Malaran and Almoradie were very much in the middle of things as the collective coalesced, pulsated with energy, and swirled with passions personal and political. Malaran went on to compile a lengthy resume as a video artists, with their work being featured at a number of museums; they have also been honored with the Open Initiative Artist Fellowship at The Kitchen, NY, as well as winning an NYSCA grant, a Barbara Hammer Experimental Filmmaker Grant, and a Prism Foundation Grant for Because of You. Almoradie worked on the PBS series In the Life, for which she bestowed a GLAAD Media Award and nominated for an Emmy. “Most recently,” the doc’s notes add, “Desireena was awarded a NYC Women’s Fund for Media, Prism Foundation Grant, the Barbara Hammer Experimental Filmmaking Grant, and the New York State Council on the Arts grant.”
Both a look back and a follow-up on the lives of the filmmakers as they reconcile after a quarter century, Because of You recalls a remarkable moment that lives on in the present day and speaks to the joy of the greater queer community — and especially the community that was this collective. Almoradie and Malaran joined QulturVultur for a chat recently to discuss the collective, the long arc traced by the documentary from its origins to its completion, and, now, its impending inclusion at the Los Angeles Asian Pacific Film Festival and its streaming premiere at Open Television ( https://www.weareo.tv/vision ).

QulturVultur: It feels like this documentary is a mission to transmit cultural knowledge as much as to document a collective or a movement.

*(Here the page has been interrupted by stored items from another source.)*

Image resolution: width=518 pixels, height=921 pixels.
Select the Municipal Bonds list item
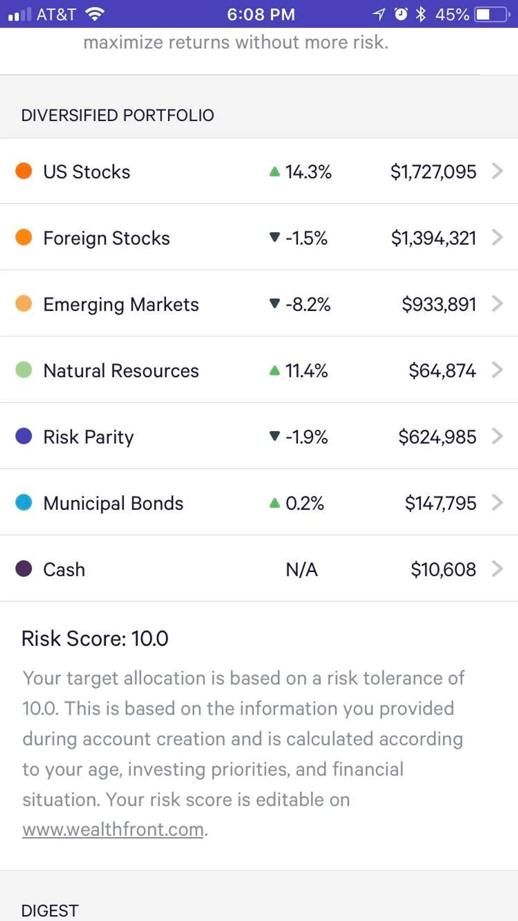coord(114,503)

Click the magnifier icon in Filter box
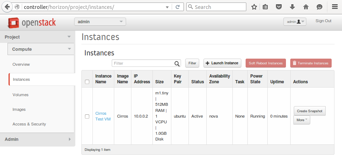click(x=177, y=63)
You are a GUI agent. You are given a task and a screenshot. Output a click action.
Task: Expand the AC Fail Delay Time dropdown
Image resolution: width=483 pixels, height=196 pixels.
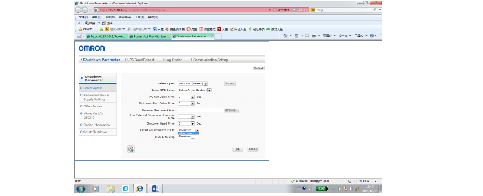[x=193, y=97]
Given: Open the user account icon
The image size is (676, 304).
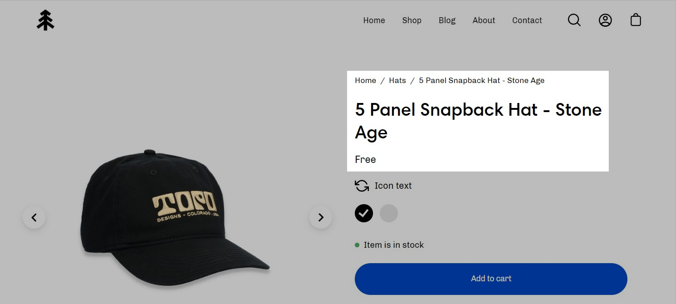Looking at the screenshot, I should 605,20.
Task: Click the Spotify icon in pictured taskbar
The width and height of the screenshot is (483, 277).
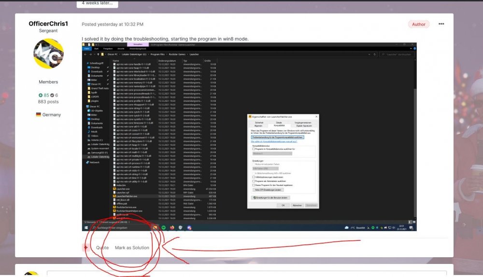Action: tap(164, 228)
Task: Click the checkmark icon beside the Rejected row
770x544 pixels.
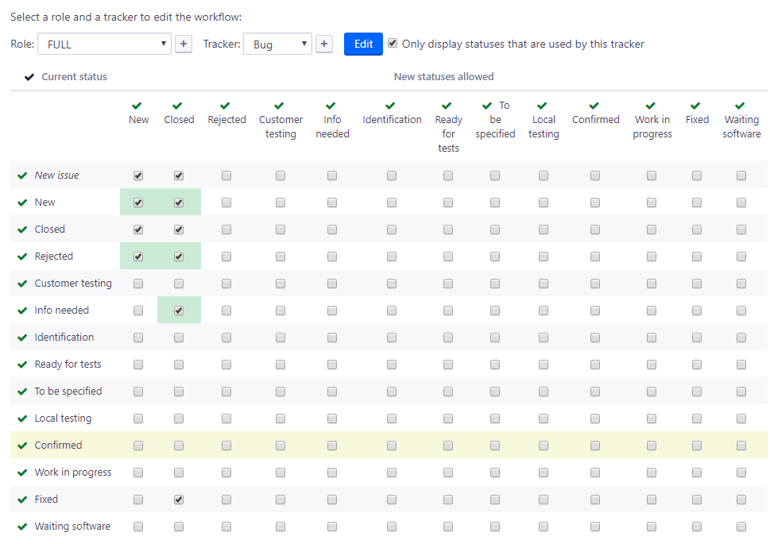Action: [22, 257]
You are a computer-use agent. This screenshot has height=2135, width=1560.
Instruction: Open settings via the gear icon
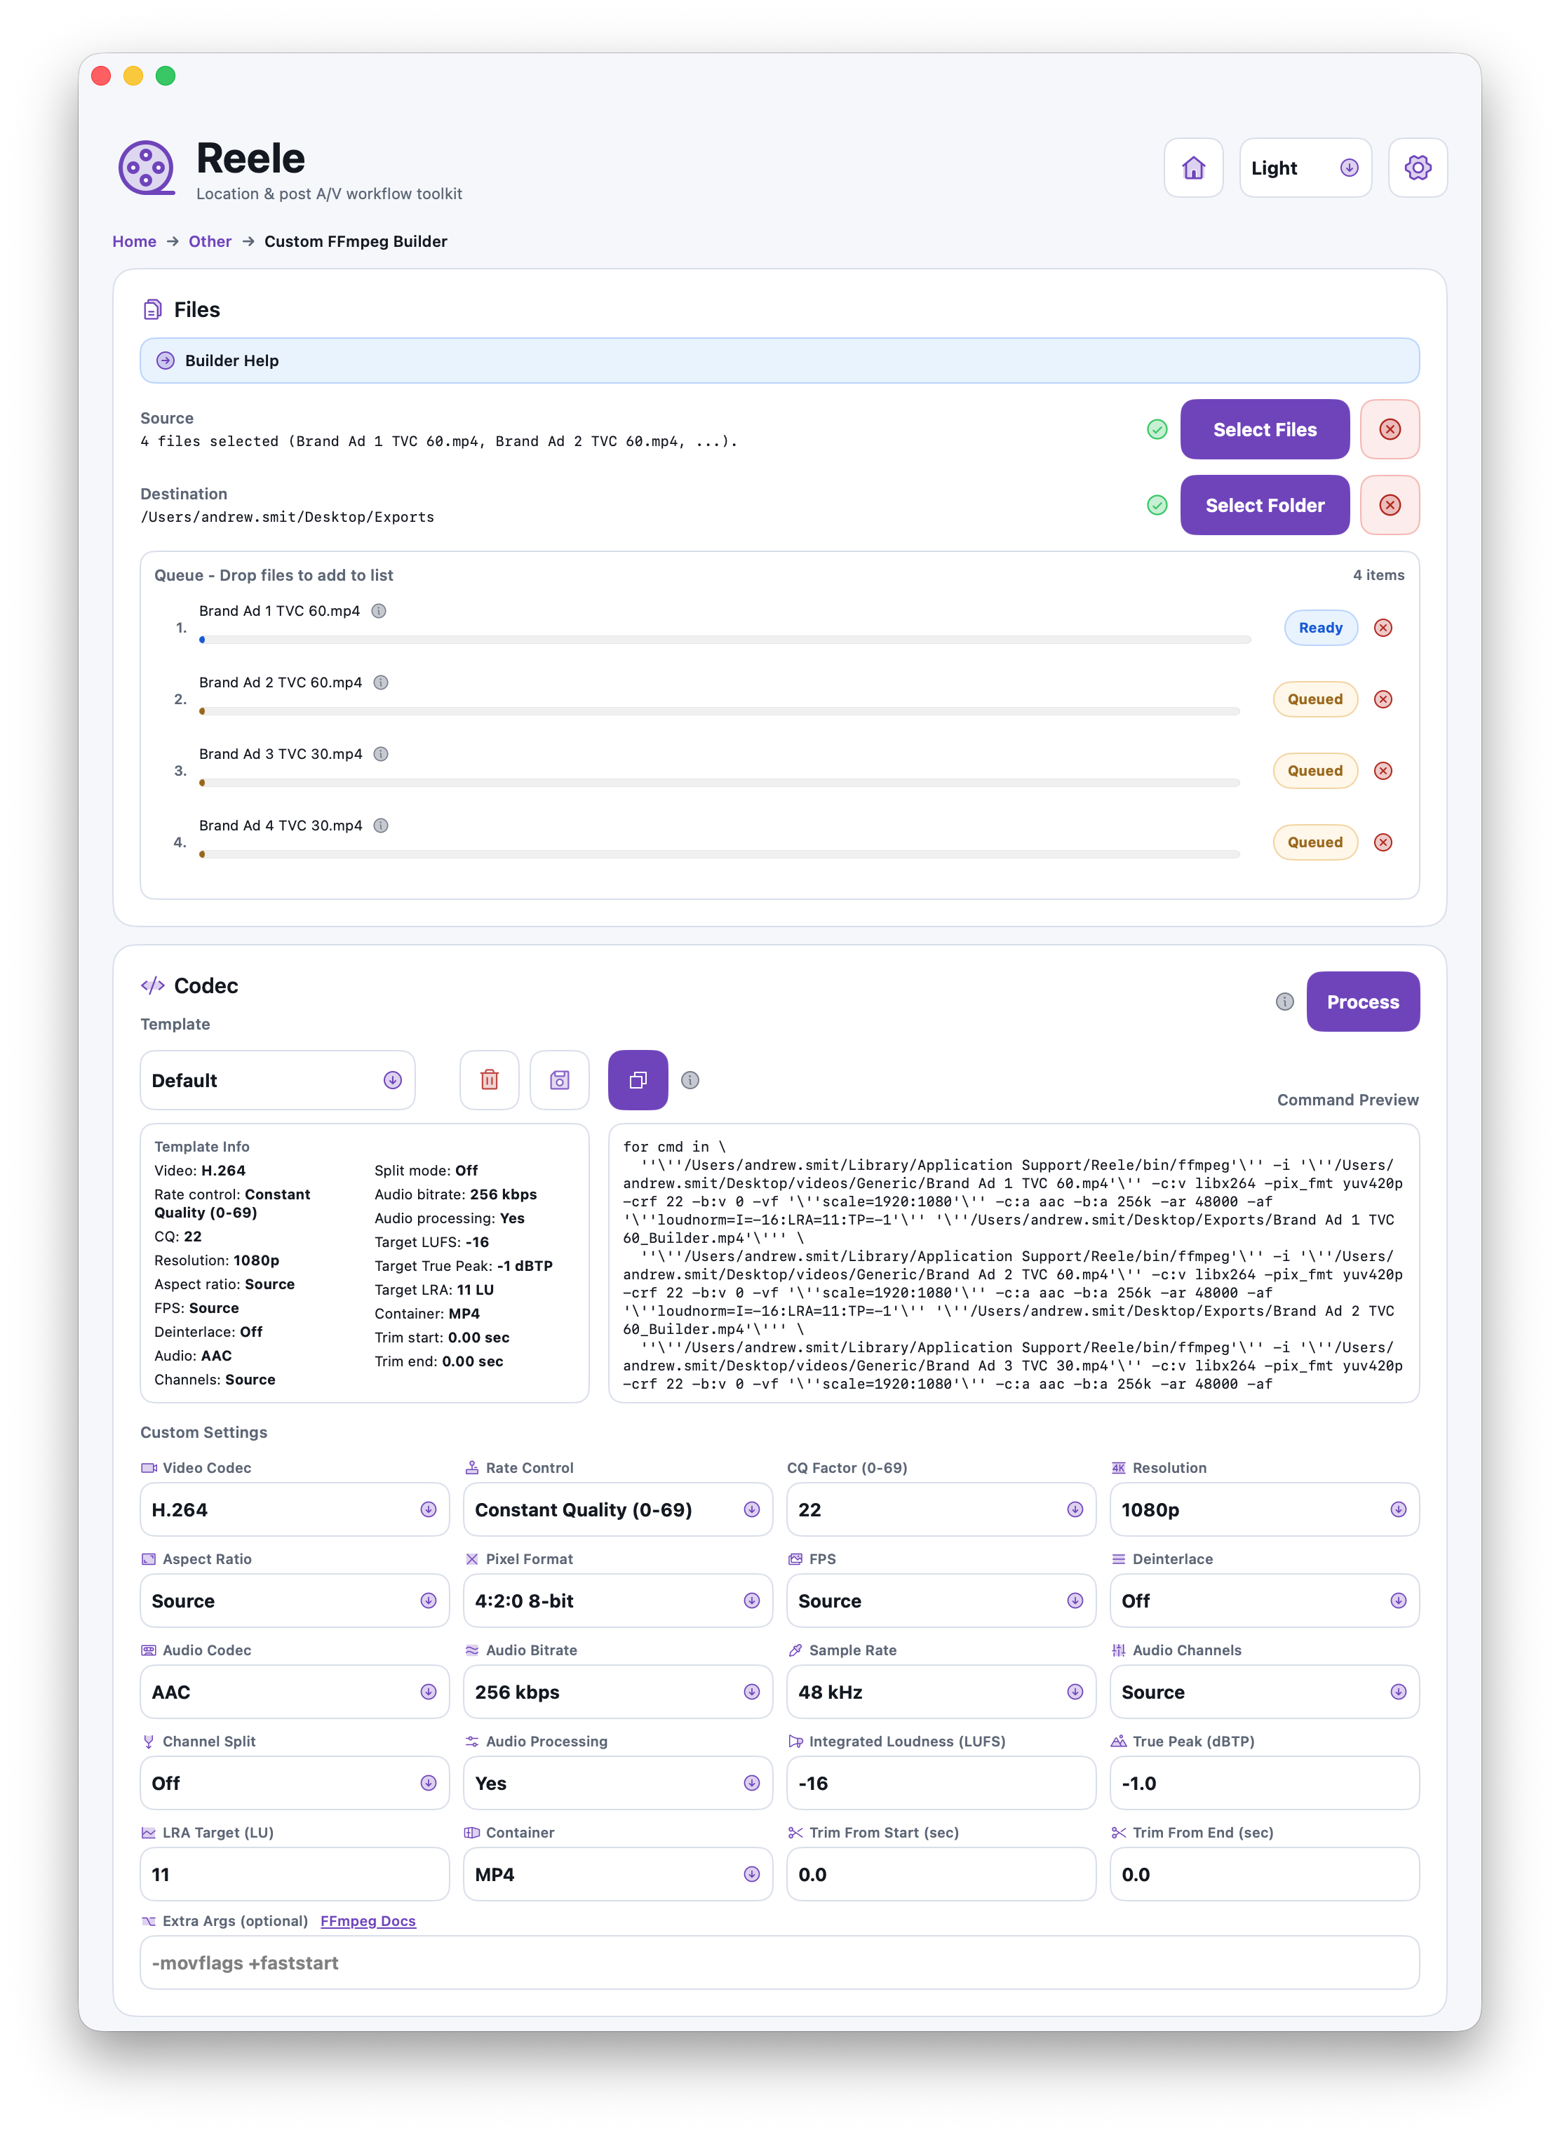coord(1417,168)
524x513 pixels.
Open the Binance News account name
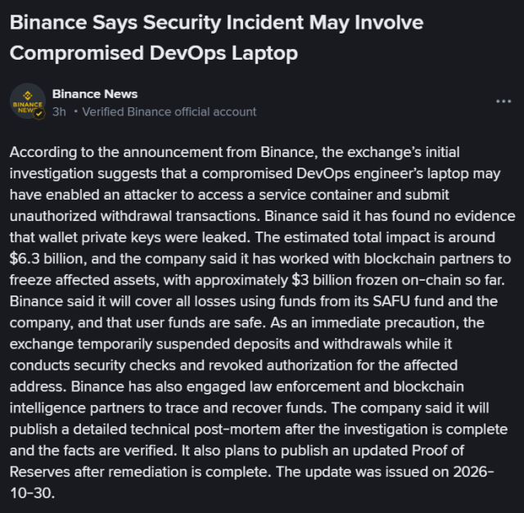point(95,94)
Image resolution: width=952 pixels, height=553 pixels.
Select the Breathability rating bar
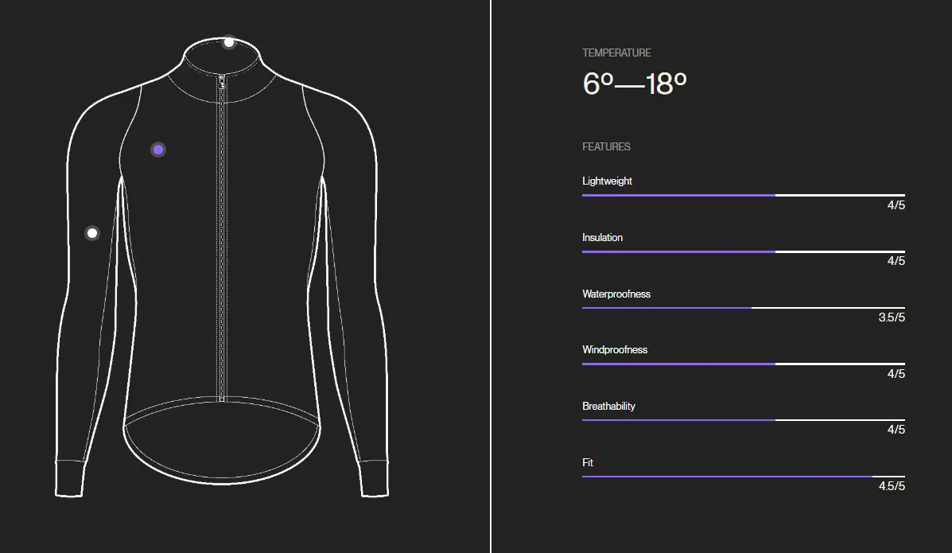click(743, 420)
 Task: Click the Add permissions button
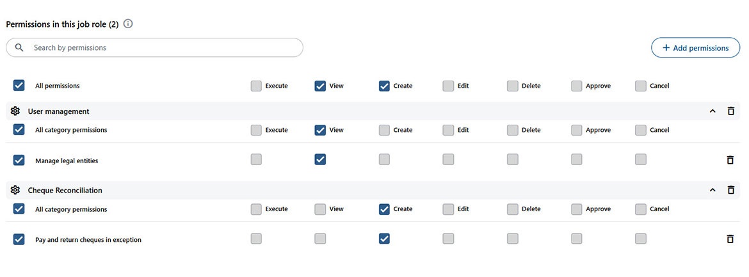click(695, 48)
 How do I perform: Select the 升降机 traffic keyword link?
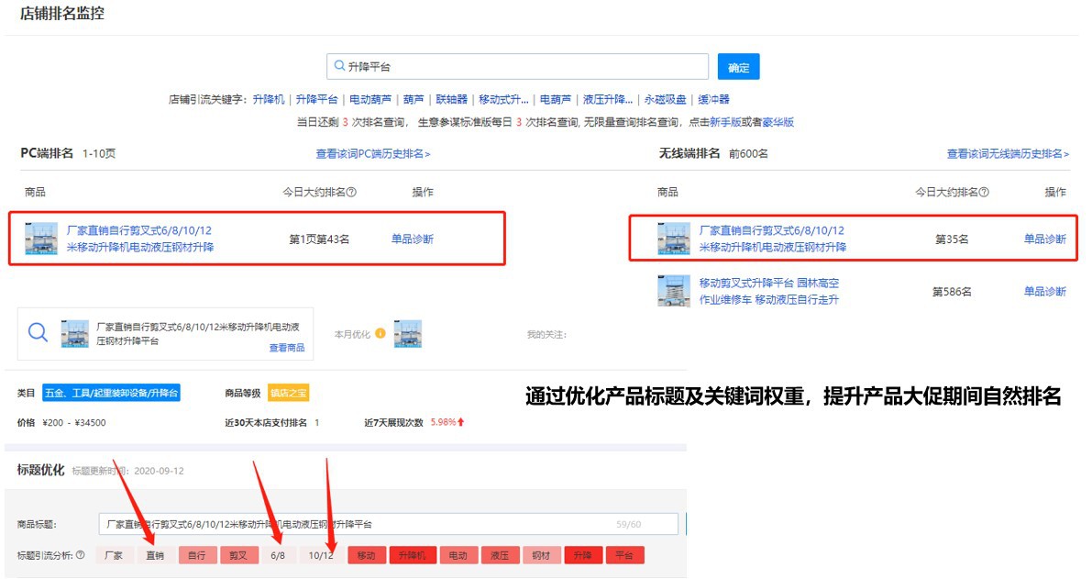(269, 99)
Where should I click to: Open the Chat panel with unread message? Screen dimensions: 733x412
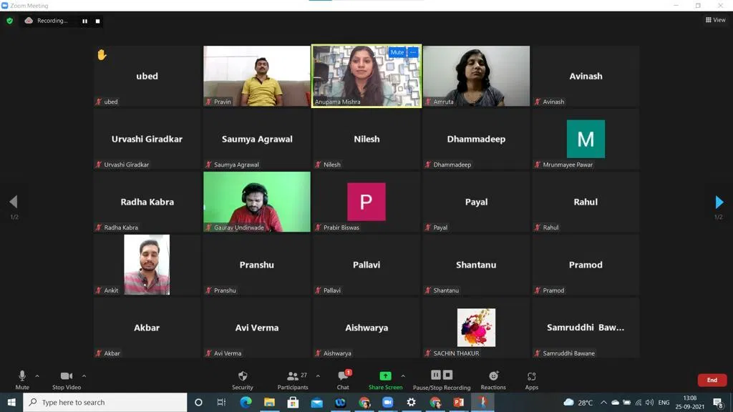coord(343,380)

Desireena Almoradie: You could say that. We came at it from a very specific viewpoint: Filipinx, queer, mostly lesbian, although some do not identify as lesbian within the group. But we knew that we had a universal story. The reason to do this story is to connect this very specific milieu to something that’s much larger. And that’s what we’re finding when we’re showing at festivals, in educational settings, in community settings; people are coming up to us and saying, “This is really what’s happened in my life,” whether it’s a young queer Filipina organizer or a white, gay young person who’s trying to fight for their rights.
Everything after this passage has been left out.